|Business Secretary Vince Cable has written to the Scottish legal authorities urging a rapid decision on whether to prosecute former directors of Royal Bank of Scotland.
Mr Cable said the matter had been referred to them in January last year.
He said he was very keen for a decision to be reached as quickly as possible to maintain public confidence.
RBS, which has its headquarters in Edinburgh, needed a £45.5bn taxpayer-funded bailout in October 2008.
In December 2011, a report by banking regulator the Financial Services Authority (FSA) said RBS, which owns Nat West and Ulster Bank, was brought to its knees by "multiple poor decisions" and a £50bn "gamble" on buying Dutch bank ABN Amro.
The report shone a light on the poor relations between the FSA and RBS and said chief executive Fred Goodwin's "assertive and robust" management style was flagged as a potential risk as early as 2003, four years before the disastrous ABN Amro deal.
In January 2012, a month after the FSA report, Mr Goodwin was stripped of the knighthood he was awarded for services to banking.
Months later, the Crown Office in Scotland confirmed an investigation had been under way for some time because of "the degree of public concern about recently reported issues in the banking sector".
In a letter to Westminster's top Scottish law officer - Advocate General for Scotland, Lord Wallace - Mr Cable asked for an update on the progress of the case but insisted he was "not seeking to influence the outcome" of the legal process.
The business secretary told his fellow Liberal Democrat: "There is, as you will know, considerable public concern about the actions of the directors of RBS prior to its insolvency.
"Following the release of the FSA's report into the failure of RBS I sought legal advice on what if any enforcement action was appropriate and was advised that the Crown Office and Procurator Fiscal Service (COPFS) should consider a possible prosecution.
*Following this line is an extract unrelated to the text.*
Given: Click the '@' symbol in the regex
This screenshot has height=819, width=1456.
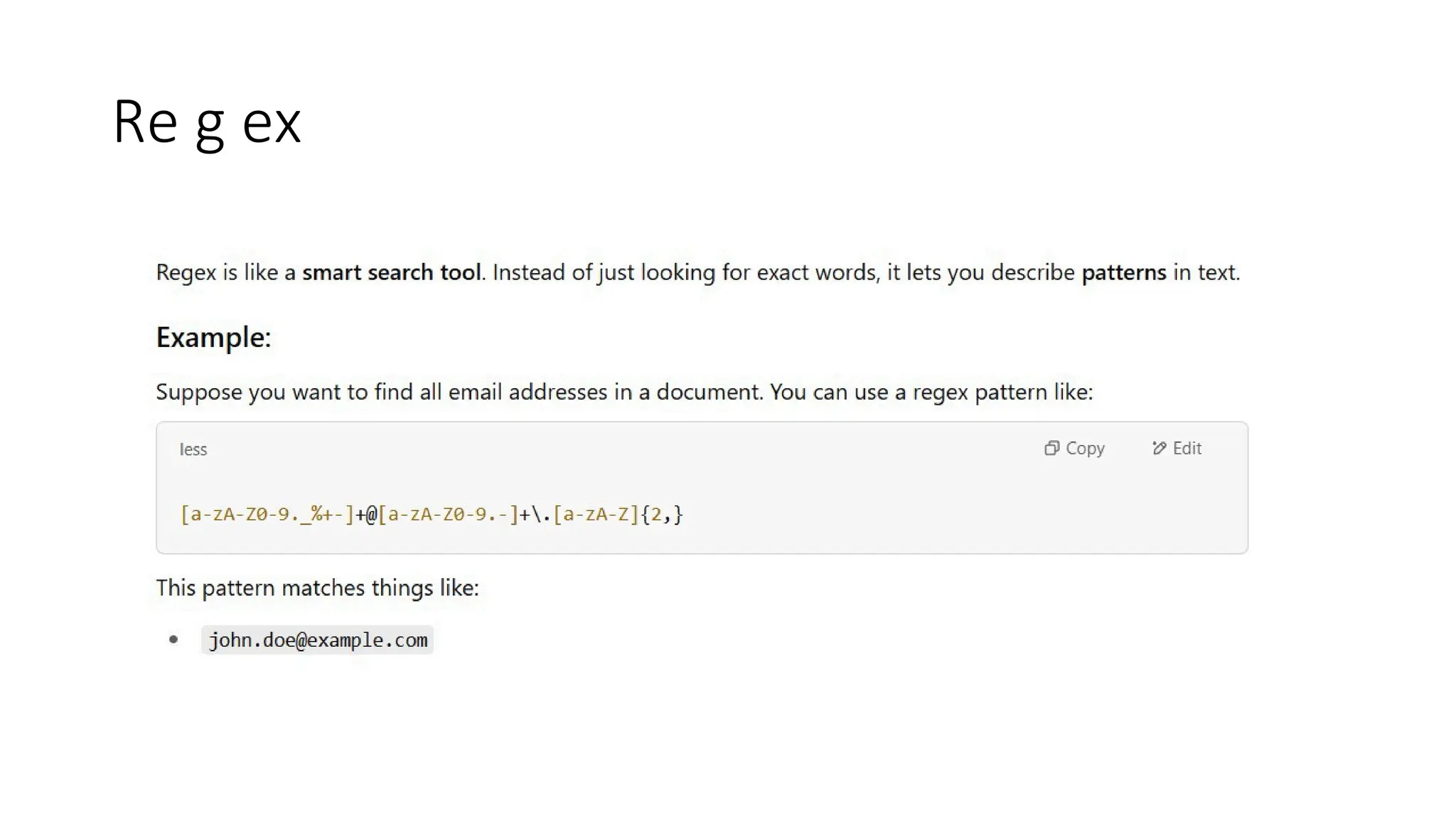Looking at the screenshot, I should [371, 514].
"Given that this matter was referred to them in January 2012, I am very keen for a decision to be reached as quickly as possible in order to maintain public confidence in the efficiency of the decision-making process."
Mr Cable added that "public and media interest in the banking sector and RBS have not dissipated".
Earlier this month more than 12,000 private shareholders and 100 institutional investors raised a class action against the bank.
It relates to a £12bn rights issue by RBS in 2008 to shore up its balance sheet after its disastrous acquisition of ABN Amro.
Mr Goodwin is among those named in the action, along with ex-chairman Sir Tom McKillop and senior figures Johnny Cameron and Guy Whittaker.
Mr Cable has already instructed officials at his own department to look at the downfall of HBOS and whether there are grounds for banning former directors from holding boardroom positions.